In an adiabatic process, there is no heat transfer into or out of the system. This means all the energy change in the system comes from work. For gas turbines, assuming adiabatic processes simplifies the calculations, focusing only on the work done by the compressor and turbine.
In this exercise, both the compressor and turbine are assumed to be adiabatic. Thus, their performance directly translates to how effectively they perform work.
Example calculation:
The temperature change in the compressor and turbine, assuming adiabatic operation, allows one to calculate the work done using the specific heat (\ \( C_p \)).

Thermodynamics Efficiency

Thermodynamic efficiency measures how well a system converts heat into work. In real-world applications, inefficiencies always exist due to various losses. For gas turbines, efficiencies are crucial in understanding real performance.
In the problem, the ideal (isentropic) efficiencies are given (82% for the compressor and 85% for the turbine).
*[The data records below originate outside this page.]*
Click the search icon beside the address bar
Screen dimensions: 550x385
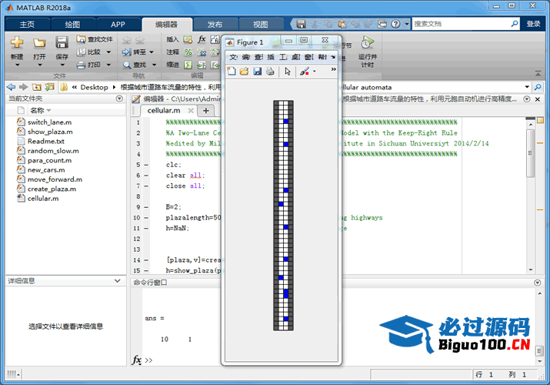pyautogui.click(x=539, y=87)
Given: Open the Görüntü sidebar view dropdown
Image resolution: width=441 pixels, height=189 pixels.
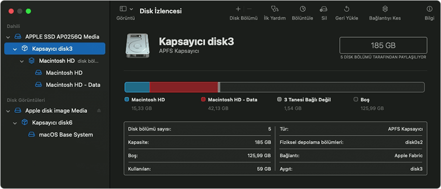Looking at the screenshot, I should [126, 9].
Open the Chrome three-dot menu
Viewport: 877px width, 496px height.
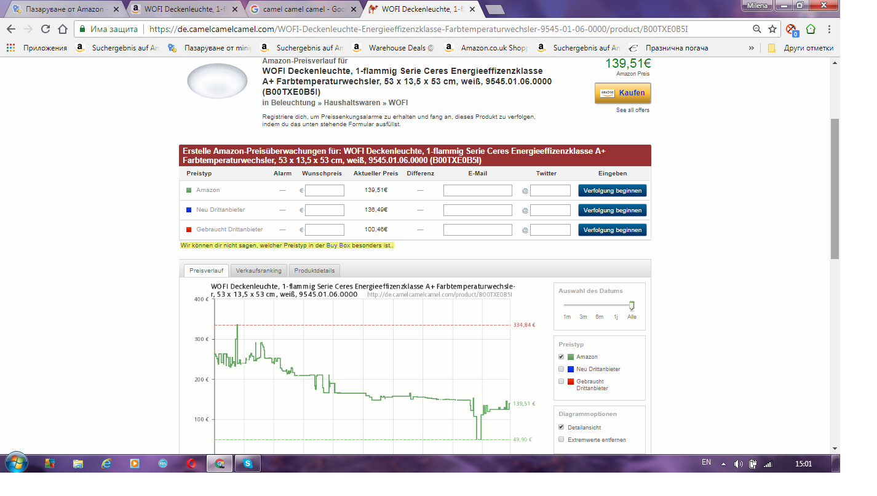pyautogui.click(x=829, y=29)
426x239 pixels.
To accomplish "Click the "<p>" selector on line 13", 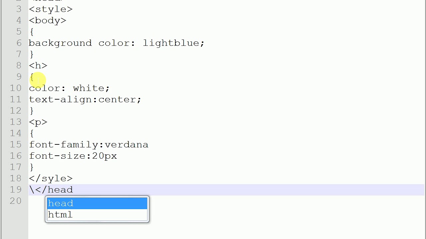I will [x=38, y=122].

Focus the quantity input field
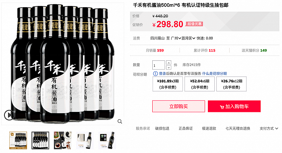[158, 65]
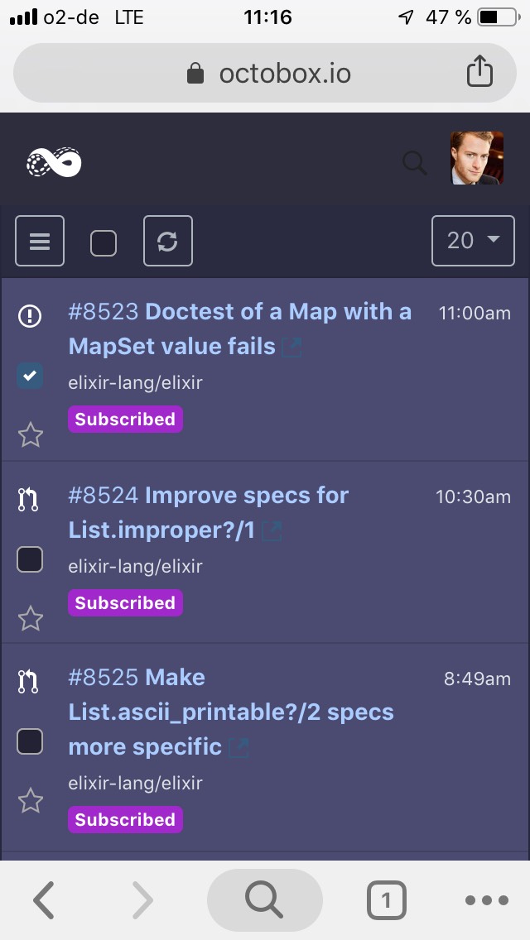Open the per-page "20" dropdown

pos(473,241)
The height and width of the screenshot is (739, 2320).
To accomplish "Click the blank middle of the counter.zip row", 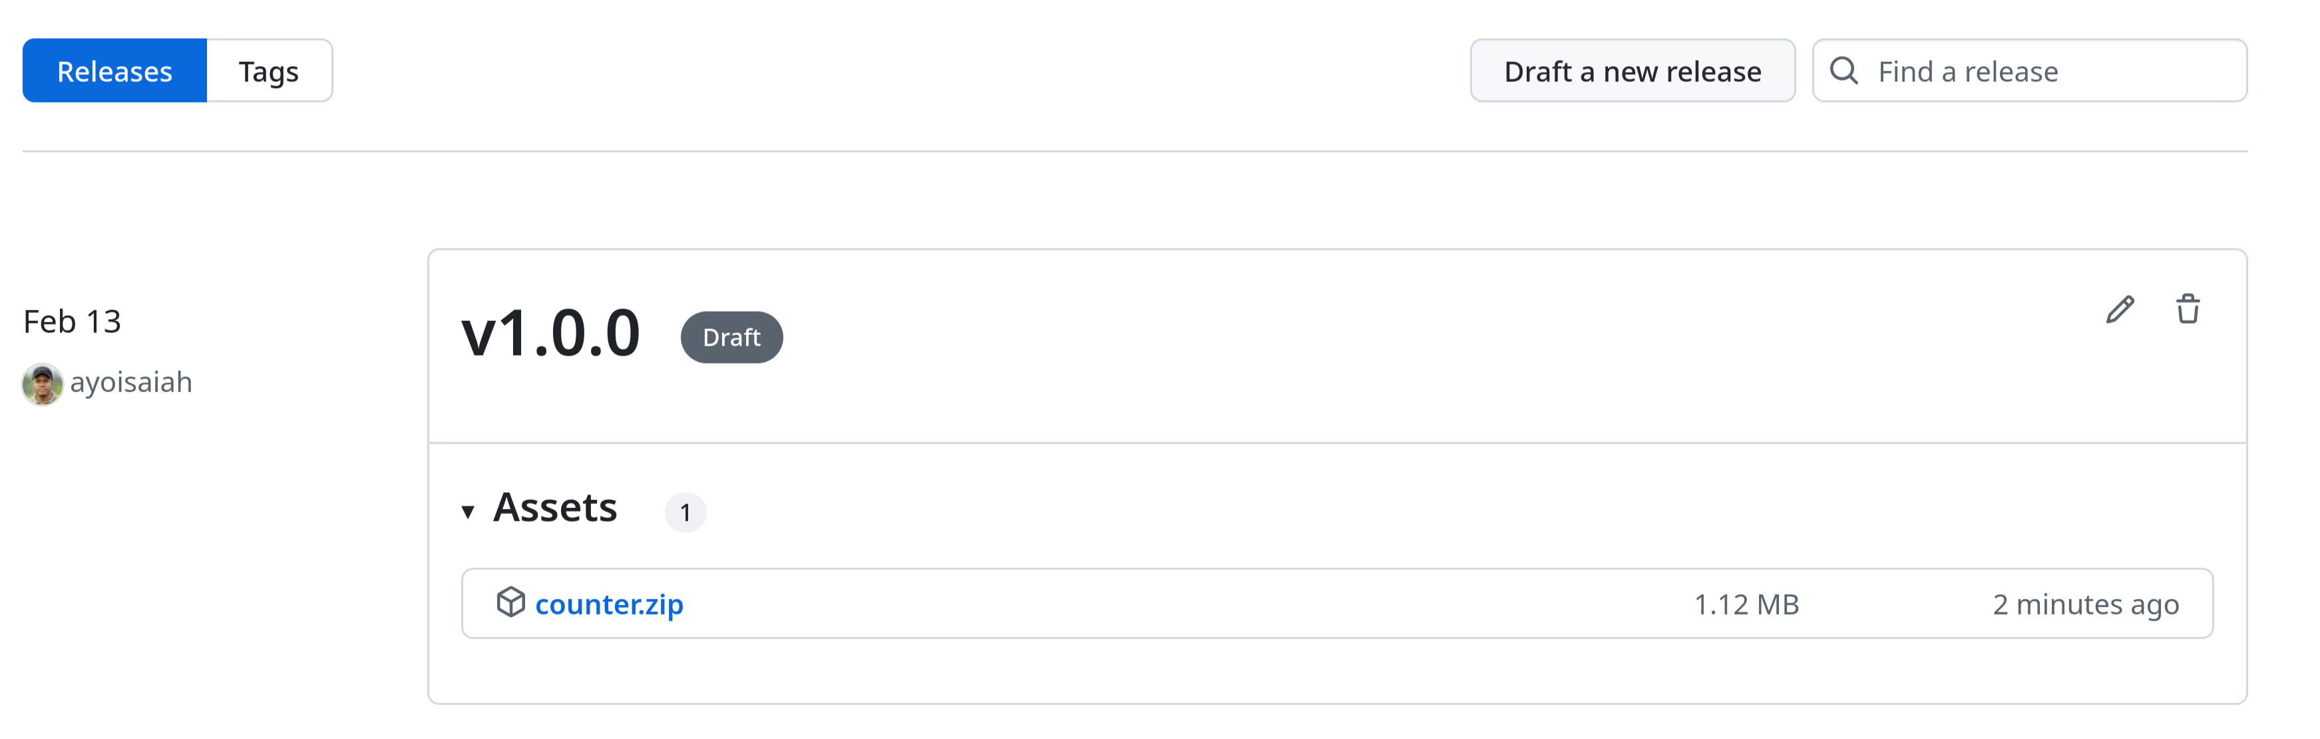I will [x=1171, y=604].
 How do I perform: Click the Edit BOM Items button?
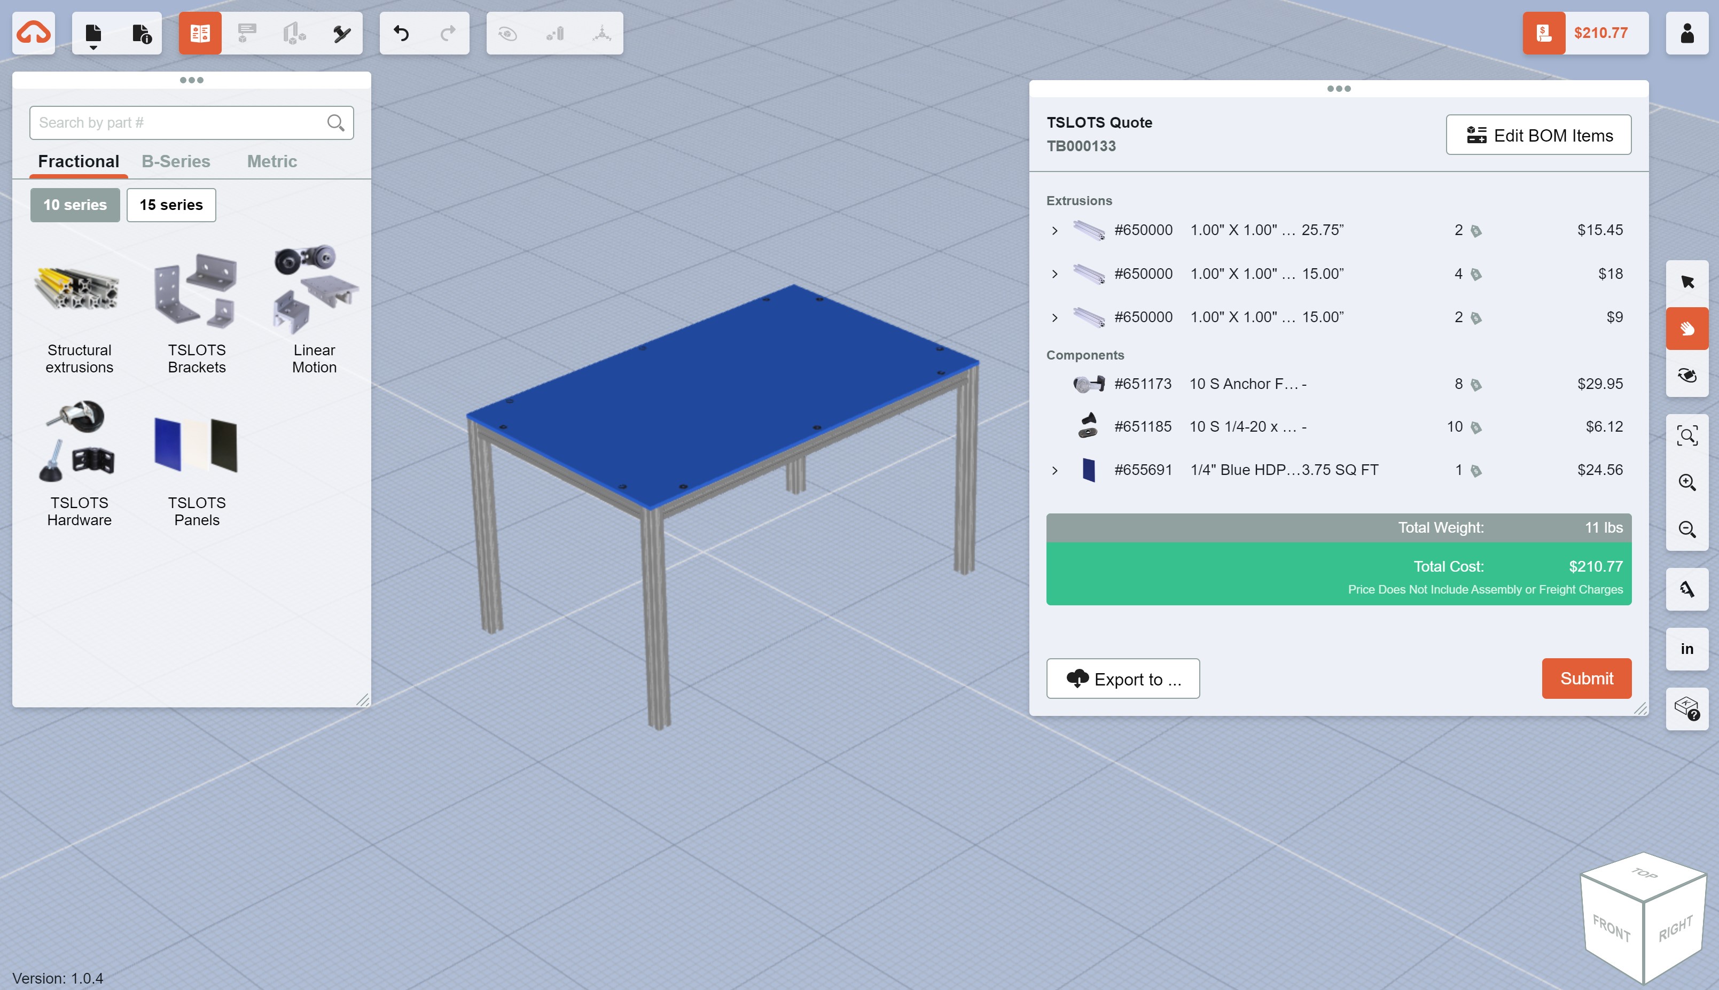pos(1538,135)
These are applied to adjust the theoretical (ideal) work calculations:
\ \[ \text{Compressor:} \; W_c' = \frac{W_c}{\eta_c} \ \] \ \[ \text{Turbine:} \; W_t' = W_t \times \eta_t \ \] These calculations help in updating the net power output considering real-world inefficiencies.

Energy Conversion

Energy conversion in gas turbines involves converting chemical energy into mechanical work. This process happens through compression, combustion, and expansion. The efficiency of this conversion is significant for power output.
By following steady-state assumptions, potential and kinetic energy impacts are neglected, focusing solely on the work from pressure and temperature changes. The overall efficiency shows how effectively the turbine converts input energy into mechanical energy.

Steady-State Operation

In a steady-state operation, conditions within the system remain constant over time. All the parameters, like pressure and temperature, remain unchanged during this state. This simplifies the calculations as there is no accumulation of mass or energy within the system.
In the given gas turbine problem, steady-state assumptions allow focusing on the inlet and outlet conditions to derive power calculations. It ensures that the mass flow rate and thermodynamic properties are consistent along the turbine and compressor stages.
Steady-state operation makes the complex nature of these systems manageable in practical scenarios.